=== WORK TO BE COMPLETED ===
Output every line of the records, from the start through the line containing "center [474, 446].", as a JSON list of strings with one string per line. Omit blank lines.

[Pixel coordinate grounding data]

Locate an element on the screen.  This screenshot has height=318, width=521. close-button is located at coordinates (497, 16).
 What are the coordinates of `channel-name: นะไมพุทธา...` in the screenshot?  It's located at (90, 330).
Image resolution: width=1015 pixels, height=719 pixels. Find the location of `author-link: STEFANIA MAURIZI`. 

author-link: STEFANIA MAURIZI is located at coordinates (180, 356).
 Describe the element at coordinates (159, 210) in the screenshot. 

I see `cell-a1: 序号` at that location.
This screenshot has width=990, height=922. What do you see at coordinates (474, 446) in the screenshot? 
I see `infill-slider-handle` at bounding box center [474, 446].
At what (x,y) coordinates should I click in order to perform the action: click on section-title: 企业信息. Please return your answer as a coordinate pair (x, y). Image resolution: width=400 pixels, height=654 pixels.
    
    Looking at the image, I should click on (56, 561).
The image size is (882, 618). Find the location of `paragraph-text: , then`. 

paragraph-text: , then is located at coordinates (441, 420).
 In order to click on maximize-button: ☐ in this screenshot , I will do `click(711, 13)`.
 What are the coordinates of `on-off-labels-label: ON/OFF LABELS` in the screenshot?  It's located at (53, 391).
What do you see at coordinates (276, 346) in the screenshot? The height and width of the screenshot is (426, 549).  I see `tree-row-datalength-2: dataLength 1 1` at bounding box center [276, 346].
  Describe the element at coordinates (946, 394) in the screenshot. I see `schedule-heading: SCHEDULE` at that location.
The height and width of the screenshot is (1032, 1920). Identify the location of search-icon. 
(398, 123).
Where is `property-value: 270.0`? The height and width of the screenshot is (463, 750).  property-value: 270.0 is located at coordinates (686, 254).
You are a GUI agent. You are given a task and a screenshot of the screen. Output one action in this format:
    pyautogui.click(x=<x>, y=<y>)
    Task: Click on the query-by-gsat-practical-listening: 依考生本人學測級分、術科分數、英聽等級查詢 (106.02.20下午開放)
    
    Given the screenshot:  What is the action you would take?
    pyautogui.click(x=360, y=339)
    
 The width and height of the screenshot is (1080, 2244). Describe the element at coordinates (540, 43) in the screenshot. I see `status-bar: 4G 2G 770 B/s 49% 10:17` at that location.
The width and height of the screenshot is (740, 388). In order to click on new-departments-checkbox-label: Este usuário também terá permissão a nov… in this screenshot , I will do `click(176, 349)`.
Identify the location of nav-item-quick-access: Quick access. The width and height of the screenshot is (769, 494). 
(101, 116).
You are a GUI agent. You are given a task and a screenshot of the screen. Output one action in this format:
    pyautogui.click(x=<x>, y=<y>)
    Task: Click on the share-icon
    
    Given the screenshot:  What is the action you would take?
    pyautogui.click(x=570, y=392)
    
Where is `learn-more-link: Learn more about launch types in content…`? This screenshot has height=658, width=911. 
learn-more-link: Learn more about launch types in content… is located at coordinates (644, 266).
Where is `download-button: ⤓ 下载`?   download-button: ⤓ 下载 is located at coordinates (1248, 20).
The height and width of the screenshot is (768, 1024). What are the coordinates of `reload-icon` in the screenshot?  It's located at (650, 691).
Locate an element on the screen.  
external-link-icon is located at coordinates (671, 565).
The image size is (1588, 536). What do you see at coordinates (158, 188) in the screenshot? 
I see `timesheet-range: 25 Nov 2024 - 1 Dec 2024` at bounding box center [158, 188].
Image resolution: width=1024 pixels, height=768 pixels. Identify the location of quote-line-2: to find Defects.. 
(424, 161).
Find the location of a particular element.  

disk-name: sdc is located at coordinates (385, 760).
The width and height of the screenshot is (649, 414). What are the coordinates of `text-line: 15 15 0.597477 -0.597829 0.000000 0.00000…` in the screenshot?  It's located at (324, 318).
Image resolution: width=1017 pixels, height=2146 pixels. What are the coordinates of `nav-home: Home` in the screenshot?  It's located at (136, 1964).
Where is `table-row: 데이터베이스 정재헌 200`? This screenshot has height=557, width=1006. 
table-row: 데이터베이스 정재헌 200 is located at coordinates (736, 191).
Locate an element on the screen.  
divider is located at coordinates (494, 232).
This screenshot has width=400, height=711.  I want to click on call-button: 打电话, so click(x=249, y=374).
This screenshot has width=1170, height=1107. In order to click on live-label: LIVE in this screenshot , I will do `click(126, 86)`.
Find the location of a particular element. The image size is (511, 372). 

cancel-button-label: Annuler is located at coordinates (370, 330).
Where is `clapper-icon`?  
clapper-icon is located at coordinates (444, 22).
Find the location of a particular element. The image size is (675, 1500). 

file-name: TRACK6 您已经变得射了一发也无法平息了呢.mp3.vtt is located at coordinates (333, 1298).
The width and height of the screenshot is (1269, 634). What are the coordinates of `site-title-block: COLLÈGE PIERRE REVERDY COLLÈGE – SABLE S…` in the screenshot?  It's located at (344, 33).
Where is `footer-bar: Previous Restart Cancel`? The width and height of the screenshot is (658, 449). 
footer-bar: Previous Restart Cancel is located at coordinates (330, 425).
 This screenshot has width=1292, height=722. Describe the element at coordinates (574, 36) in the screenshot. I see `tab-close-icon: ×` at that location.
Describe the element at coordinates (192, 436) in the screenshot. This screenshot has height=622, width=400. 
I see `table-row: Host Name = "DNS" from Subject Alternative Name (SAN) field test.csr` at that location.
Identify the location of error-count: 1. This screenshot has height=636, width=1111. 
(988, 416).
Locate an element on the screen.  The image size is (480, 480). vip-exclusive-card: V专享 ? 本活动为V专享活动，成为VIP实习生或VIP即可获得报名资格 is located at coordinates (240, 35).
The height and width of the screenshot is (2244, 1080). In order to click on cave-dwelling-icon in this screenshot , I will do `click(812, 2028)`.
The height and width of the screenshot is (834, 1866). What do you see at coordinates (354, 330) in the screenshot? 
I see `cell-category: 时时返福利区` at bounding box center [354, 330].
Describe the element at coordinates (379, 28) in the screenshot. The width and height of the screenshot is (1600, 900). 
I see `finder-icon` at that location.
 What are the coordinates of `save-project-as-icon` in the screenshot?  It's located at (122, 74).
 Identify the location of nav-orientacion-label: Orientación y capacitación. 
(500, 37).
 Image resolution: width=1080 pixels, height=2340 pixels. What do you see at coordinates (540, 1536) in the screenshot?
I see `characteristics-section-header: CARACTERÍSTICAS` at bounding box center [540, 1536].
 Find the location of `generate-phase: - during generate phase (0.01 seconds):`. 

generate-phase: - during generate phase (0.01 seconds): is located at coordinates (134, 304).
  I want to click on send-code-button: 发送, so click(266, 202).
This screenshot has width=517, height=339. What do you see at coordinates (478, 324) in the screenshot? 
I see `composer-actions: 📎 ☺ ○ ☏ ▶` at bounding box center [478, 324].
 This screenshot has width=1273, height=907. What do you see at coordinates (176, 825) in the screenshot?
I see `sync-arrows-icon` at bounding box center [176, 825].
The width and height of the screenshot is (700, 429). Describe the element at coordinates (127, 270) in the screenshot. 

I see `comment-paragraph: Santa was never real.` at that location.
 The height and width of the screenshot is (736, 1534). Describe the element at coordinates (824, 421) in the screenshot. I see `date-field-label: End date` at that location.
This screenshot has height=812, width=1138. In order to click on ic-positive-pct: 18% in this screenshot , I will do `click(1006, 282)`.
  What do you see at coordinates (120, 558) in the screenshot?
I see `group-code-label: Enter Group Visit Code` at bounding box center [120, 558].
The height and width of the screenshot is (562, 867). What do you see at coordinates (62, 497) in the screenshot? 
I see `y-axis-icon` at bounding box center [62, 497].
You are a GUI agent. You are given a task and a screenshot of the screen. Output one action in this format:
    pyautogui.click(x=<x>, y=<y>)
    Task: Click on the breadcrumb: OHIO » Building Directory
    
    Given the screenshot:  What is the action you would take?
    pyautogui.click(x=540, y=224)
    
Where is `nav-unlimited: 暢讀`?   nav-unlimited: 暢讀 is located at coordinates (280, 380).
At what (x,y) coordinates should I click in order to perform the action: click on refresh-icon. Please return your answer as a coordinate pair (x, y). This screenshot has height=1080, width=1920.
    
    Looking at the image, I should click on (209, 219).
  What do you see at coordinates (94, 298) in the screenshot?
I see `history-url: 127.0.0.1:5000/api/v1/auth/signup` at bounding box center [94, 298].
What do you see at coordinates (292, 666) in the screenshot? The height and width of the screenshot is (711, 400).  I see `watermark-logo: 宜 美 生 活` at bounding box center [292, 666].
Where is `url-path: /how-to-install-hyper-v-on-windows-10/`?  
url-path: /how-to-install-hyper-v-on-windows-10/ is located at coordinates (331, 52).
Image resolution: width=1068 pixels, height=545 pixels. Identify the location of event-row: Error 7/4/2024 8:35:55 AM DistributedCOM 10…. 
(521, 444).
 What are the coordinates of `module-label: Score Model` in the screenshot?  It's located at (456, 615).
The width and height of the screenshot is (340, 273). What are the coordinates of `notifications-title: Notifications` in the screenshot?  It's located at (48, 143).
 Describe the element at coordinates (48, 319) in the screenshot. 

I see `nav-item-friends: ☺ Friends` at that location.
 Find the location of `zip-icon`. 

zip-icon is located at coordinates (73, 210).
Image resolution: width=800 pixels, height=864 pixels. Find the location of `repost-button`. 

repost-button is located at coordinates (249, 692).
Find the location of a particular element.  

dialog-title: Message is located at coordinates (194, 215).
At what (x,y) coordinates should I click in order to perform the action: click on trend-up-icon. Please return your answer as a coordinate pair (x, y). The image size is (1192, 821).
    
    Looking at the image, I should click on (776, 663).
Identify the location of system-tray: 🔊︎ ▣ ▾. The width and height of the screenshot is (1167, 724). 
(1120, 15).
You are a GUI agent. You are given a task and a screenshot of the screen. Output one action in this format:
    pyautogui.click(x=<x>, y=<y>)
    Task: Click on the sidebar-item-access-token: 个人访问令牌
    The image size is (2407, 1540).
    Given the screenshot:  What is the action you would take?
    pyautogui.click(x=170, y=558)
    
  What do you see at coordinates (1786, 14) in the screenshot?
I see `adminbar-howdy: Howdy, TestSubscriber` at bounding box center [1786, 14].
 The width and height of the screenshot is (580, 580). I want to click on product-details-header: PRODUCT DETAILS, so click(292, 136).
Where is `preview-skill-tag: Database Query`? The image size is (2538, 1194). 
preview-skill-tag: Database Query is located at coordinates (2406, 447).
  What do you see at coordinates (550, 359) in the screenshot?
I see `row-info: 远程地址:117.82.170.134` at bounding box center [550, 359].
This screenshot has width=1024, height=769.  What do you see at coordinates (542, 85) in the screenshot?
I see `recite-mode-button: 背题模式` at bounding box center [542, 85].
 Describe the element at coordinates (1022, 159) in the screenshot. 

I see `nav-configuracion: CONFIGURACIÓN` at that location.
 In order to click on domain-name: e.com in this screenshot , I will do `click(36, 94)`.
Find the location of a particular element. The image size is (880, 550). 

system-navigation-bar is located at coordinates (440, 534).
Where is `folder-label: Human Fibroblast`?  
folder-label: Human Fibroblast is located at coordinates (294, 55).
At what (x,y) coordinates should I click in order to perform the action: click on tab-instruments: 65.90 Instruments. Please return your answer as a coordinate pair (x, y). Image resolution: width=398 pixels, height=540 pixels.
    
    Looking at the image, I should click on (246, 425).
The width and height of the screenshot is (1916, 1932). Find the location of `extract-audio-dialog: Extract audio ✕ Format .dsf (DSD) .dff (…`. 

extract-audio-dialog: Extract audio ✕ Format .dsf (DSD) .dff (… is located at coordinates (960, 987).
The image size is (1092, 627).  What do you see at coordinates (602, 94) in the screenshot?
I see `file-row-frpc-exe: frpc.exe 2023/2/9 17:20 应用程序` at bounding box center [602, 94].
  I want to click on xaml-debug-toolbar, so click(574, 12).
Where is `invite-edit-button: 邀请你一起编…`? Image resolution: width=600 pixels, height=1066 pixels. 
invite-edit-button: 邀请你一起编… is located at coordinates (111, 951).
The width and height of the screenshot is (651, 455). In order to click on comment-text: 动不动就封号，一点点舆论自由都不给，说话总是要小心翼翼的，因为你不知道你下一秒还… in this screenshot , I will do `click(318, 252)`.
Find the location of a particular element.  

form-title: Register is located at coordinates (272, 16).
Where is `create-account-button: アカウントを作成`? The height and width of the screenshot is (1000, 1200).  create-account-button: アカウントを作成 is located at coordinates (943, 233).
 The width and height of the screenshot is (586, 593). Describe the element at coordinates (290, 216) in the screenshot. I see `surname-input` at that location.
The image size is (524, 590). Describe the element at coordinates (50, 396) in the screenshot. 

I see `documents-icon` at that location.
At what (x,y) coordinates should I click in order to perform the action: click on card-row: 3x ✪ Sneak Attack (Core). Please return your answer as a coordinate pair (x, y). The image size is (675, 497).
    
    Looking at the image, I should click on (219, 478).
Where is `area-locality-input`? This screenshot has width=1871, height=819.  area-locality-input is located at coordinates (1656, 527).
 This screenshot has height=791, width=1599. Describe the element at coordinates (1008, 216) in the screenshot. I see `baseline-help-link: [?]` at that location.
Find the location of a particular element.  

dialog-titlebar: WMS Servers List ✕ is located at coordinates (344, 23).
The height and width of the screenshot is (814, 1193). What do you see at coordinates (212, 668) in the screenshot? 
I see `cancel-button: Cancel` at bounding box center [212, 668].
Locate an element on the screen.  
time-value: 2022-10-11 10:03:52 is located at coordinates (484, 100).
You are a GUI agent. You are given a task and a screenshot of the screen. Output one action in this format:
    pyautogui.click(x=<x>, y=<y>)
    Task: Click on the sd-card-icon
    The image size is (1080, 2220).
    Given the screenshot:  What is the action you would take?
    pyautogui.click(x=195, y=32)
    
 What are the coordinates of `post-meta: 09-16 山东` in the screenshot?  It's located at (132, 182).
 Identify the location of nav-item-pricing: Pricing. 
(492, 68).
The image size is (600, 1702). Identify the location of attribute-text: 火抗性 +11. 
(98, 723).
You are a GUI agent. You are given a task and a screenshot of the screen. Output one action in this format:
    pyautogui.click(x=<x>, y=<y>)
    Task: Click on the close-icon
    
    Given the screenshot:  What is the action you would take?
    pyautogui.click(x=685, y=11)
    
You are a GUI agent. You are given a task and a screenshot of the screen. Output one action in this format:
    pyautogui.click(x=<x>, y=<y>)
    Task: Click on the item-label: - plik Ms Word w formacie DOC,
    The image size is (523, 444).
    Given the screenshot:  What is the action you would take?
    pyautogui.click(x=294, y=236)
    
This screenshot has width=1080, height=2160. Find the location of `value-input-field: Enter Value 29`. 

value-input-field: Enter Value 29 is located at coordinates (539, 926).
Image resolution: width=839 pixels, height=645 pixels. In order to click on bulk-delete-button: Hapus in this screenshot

=== RESULT ===
[
  "Locate an element on the screen.  This screenshot has height=318, width=521. close-button is located at coordinates (497, 16).",
  " What are the coordinates of `channel-name: นะไมพุทธา...` in the screenshot?  It's located at (90, 330).",
  "Image resolution: width=1015 pixels, height=719 pixels. Find the location of `author-link: STEFANIA MAURIZI`. ",
  "author-link: STEFANIA MAURIZI is located at coordinates (180, 356).",
  " Describe the element at coordinates (159, 210) in the screenshot. ",
  "I see `cell-a1: 序号` at that location.",
  "This screenshot has width=990, height=922. What do you see at coordinates (474, 446) in the screenshot? ",
  "I see `infill-slider-handle` at bounding box center [474, 446]."
]